6) Solve our problems. Customers no longer buy products or services; they buy solutions to their business problems. They expect a professional salesperson to diagnose, prescribe and resolve their issues, not just sell them products.

7) Be creative in responding to our needs. When they have a business problem and pursue outside assistance, it is because they perceive their problem as unique and not addressable with conventional solutions. Buyers expect professional salespeople to be innovators who bring them fresh ideas to solve their problems. Creativity is a major source of value in today's salesperson.

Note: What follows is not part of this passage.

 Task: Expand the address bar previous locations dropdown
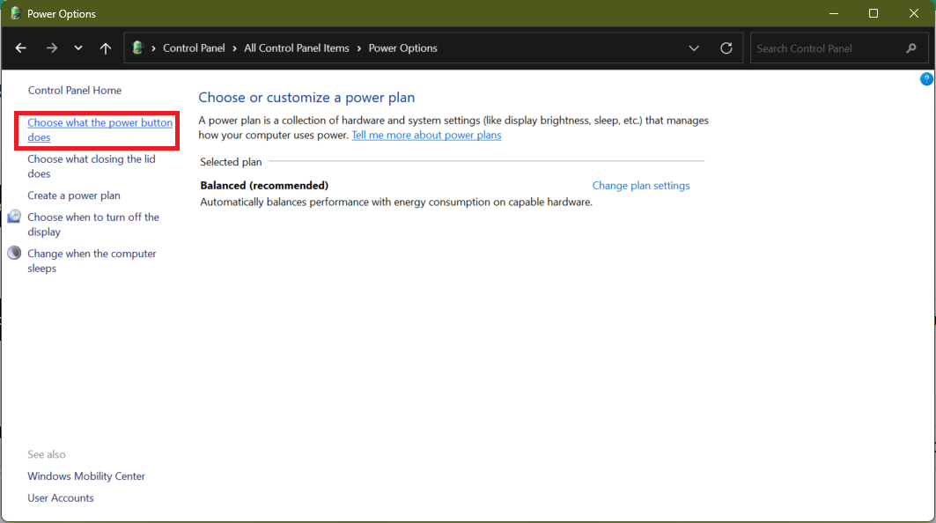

In summary, to achieve sales excellence, organizations must implement a process — not an event — and continuously:

  • Audit clients to understand their requirements and perception of how well your organization is delivering on their requirements
  • Conduct job analysis to identify competencies that predict success in each
    sales / customer interfacing role based on client requirements
  • Audit your current sales team against these competencies to determine if you have the right talent in the right roles to drive results and customer satisfaction
  • Recruit and hire sellers aligned with business and client goals
  • Train your salespeople on the skills required by role
  • Audit people leaving the role or organization to understand why they left and potential pitfalls
  • Continue to adapt to changing client requirements and continue implementing process

For a copy of the full World-Class Sales Research Summary, visit www.chally.com.

This article originally appeared in the Nov./Dec. 2010 issue of Industrial Supply magazine. Copyright 2010, Direct Business Media.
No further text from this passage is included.